Geological and Historical Background

Rapp (1986) has made the suggestion that researchers should pay more attention to soils and sediments in archaeoseismic investigations. In particular, the geoarchaeological method of soil micromorphology can allow for more site-specific analyses and for strong chronological linkages to be made between observed destruction and earthquake events. Soil micromorphology is the study of features and structures of undisturbed soils at the microscopic level. Earthquakes have an impact on soil formation and also have the potential to leave seismically induced soft-sediment microstructures, which can be identified in thin section analyses using a petrographic microscope (Cetin 1997; Frigerio et al. 2017; Matsuda 2000; Menzies and Taylor 2003). Examples of seismically induced microstructures include fluid escape features and deformation in the form of intense folds, collapse, sag, and load structures, micro-faults, and fractures (Menzies and Taylor 2003) (Figure 2). If these types of microfeatures can be identified in the stratigraphy associated with collapsed structures at Antiochia ad Cragum and Blaundos, then an earthquake can be more securely associated with the observed archaeological evidence of architectural destruction.

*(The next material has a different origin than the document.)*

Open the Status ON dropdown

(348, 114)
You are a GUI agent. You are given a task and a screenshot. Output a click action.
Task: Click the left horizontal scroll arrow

The various accumulations of colluvium in the stratigraphic sequences at Antiochia ad Cragum are attributed to the temple’s setting on a steep hillslope. Furthermore, the construction of a large terrace wall (see Figure 5) running the width of the temple reflects human efforts to minimize or stop the downslope movement of soil. The accumulation of boulders and mortar in a layer ranging from c. 20-50 cm is interpreted to be building debris from a destruction event (Figures 6, 8). The c. 40-50 cm accumulation of colluvium under the building debris in the northwestern corner (Figure 6) demonstrates that the building discontinued in function prior to its larger destruction in a later period, since colluvium accumulates gradually whereas the building debris appears to have occurred more suddenly.

Results and Interpretation Conclusions

The geoarchaeological investigation provides insight into human and geological events surrounding the structural destruction at Antiochia ad Cragum and Blaundos. Furthermore, it introduces the advantages of using sampling techniques and methods of soil micromorphology in archaeoseismic excavations. The soil micromorphological analyses of thin sections of the sampled areas will provide further detailed information in determining how earthquakes may or may not have factored into the temple’s building destruction.

References

Ambraseys, N.N., 1973. Earth sciences in archaeology and history. Antiquity 47, 229–231.

Cetin, H., 1997. How did the Meers fault scarp form? Paleoearthquake or aseismic creep?: A soil mechanical perspective. Engineering Geology 47, 289–310.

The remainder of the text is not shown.